■ **Assignment**:
Can you transcribe every record below exactly as it appears?

■ **Entries shown**:

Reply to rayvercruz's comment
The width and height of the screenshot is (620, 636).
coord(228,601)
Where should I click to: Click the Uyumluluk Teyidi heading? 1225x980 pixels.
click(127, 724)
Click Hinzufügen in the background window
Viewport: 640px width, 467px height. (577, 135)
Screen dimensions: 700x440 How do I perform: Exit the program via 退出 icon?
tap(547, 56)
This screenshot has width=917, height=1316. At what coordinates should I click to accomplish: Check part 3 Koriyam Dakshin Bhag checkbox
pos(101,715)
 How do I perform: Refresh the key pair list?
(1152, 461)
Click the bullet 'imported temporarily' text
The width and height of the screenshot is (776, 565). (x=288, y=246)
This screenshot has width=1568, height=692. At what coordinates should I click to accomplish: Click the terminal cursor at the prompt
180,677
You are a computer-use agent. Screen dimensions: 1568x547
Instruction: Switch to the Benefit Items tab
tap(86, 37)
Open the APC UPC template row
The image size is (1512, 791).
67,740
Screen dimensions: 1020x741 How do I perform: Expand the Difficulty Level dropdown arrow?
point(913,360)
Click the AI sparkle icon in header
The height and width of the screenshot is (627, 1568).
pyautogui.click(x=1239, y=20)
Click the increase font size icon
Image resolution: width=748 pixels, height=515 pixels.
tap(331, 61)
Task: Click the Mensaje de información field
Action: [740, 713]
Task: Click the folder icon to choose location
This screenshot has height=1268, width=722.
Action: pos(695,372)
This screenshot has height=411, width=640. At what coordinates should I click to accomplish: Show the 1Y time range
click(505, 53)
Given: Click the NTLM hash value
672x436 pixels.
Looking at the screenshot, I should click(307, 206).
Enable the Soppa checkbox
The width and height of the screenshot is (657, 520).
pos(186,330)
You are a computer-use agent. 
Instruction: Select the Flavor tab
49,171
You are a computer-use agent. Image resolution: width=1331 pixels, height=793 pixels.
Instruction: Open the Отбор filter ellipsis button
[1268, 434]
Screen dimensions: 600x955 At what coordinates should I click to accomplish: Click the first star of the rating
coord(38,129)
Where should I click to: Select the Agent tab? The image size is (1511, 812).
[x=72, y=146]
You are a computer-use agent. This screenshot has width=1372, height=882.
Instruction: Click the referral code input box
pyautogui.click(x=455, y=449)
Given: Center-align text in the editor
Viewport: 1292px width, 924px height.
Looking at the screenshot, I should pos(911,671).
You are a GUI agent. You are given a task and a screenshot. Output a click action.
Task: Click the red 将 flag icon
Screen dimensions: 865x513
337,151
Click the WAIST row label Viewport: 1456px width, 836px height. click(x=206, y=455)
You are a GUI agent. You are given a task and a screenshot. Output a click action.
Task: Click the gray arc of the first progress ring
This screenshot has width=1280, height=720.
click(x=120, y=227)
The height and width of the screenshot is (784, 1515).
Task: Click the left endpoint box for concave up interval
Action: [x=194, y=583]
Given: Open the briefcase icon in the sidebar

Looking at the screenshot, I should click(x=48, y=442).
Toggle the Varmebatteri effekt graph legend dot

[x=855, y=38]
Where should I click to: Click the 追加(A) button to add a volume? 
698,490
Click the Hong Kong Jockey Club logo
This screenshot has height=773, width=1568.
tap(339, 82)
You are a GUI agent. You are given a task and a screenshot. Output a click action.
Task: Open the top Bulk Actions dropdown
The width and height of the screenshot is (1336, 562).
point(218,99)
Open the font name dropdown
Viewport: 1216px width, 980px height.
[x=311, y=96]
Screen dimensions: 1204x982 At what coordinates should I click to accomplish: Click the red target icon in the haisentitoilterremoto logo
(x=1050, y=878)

■ **Response to this task**:
Reply to rayvercruz's comment
The width and height of the screenshot is (620, 636).
coord(228,601)
Where should I click to: Click the Uyumluluk Teyidi heading? 1225x980 pixels.
click(127, 724)
Click Hinzufügen in the background window
Viewport: 640px width, 467px height. (577, 135)
Screen dimensions: 700x440 How do I perform: Exit the program via 退出 icon?
tap(547, 56)
This screenshot has width=917, height=1316. At what coordinates should I click to accomplish: Check part 3 Koriyam Dakshin Bhag checkbox
pos(101,715)
 How do I perform: Refresh the key pair list?
(1152, 461)
Click the bullet 'imported temporarily' text
The width and height of the screenshot is (776, 565). (x=288, y=246)
This screenshot has width=1568, height=692. At what coordinates should I click to accomplish: Click the terminal cursor at the prompt
180,677
You are a computer-use agent. Screen dimensions: 1568x547
Instruction: Switch to the Benefit Items tab
tap(86, 37)
Open the APC UPC template row
The image size is (1512, 791).
67,740
Screen dimensions: 1020x741 How do I perform: Expand the Difficulty Level dropdown arrow?
point(913,360)
Click the AI sparkle icon in header
The height and width of the screenshot is (627, 1568).
pyautogui.click(x=1239, y=20)
Click the increase font size icon
Image resolution: width=748 pixels, height=515 pixels.
tap(331, 61)
Task: Click the Mensaje de información field
Action: [740, 713]
Task: Click the folder icon to choose location
This screenshot has height=1268, width=722.
Action: pos(695,372)
This screenshot has height=411, width=640. At what coordinates should I click to accomplish: Show the 1Y time range
click(505, 53)
Given: Click the NTLM hash value
672x436 pixels.
Looking at the screenshot, I should click(307, 206).
Enable the Soppa checkbox
The width and height of the screenshot is (657, 520).
pos(186,330)
You are a computer-use agent. 
Instruction: Select the Flavor tab
49,171
You are a computer-use agent. Image resolution: width=1331 pixels, height=793 pixels.
Instruction: Open the Отбор filter ellipsis button
[1268, 434]
Screen dimensions: 600x955 At what coordinates should I click to accomplish: Click the first star of the rating
coord(38,129)
Where should I click to: Select the Agent tab? The image size is (1511, 812).
[x=72, y=146]
You are a computer-use agent. This screenshot has width=1372, height=882.
Instruction: Click the referral code input box
pyautogui.click(x=455, y=449)
Given: Center-align text in the editor
Viewport: 1292px width, 924px height.
Looking at the screenshot, I should pos(911,671).
You are a GUI agent. You are given a task and a screenshot. Output a click action.
Task: Click the red 将 flag icon
Screen dimensions: 865x513
337,151
Click the WAIST row label Viewport: 1456px width, 836px height. click(x=206, y=455)
You are a GUI agent. You are given a task and a screenshot. Output a click action.
Task: Click the gray arc of the first progress ring
This screenshot has width=1280, height=720.
click(x=120, y=227)
The height and width of the screenshot is (784, 1515).
Task: Click the left endpoint box for concave up interval
Action: [x=194, y=583]
Given: Open the briefcase icon in the sidebar

Looking at the screenshot, I should click(x=48, y=442).
Toggle the Varmebatteri effekt graph legend dot

[x=855, y=38]
Where should I click to: Click the 追加(A) button to add a volume? 
698,490
Click the Hong Kong Jockey Club logo
This screenshot has height=773, width=1568.
tap(339, 82)
You are a GUI agent. You are given a task and a screenshot. Output a click action.
Task: Open the top Bulk Actions dropdown
The width and height of the screenshot is (1336, 562).
point(218,99)
Open the font name dropdown
Viewport: 1216px width, 980px height.
[x=311, y=96]
Screen dimensions: 1204x982 At what coordinates should I click to accomplish: Click the red target icon in the haisentitoilterremoto logo
(x=1050, y=878)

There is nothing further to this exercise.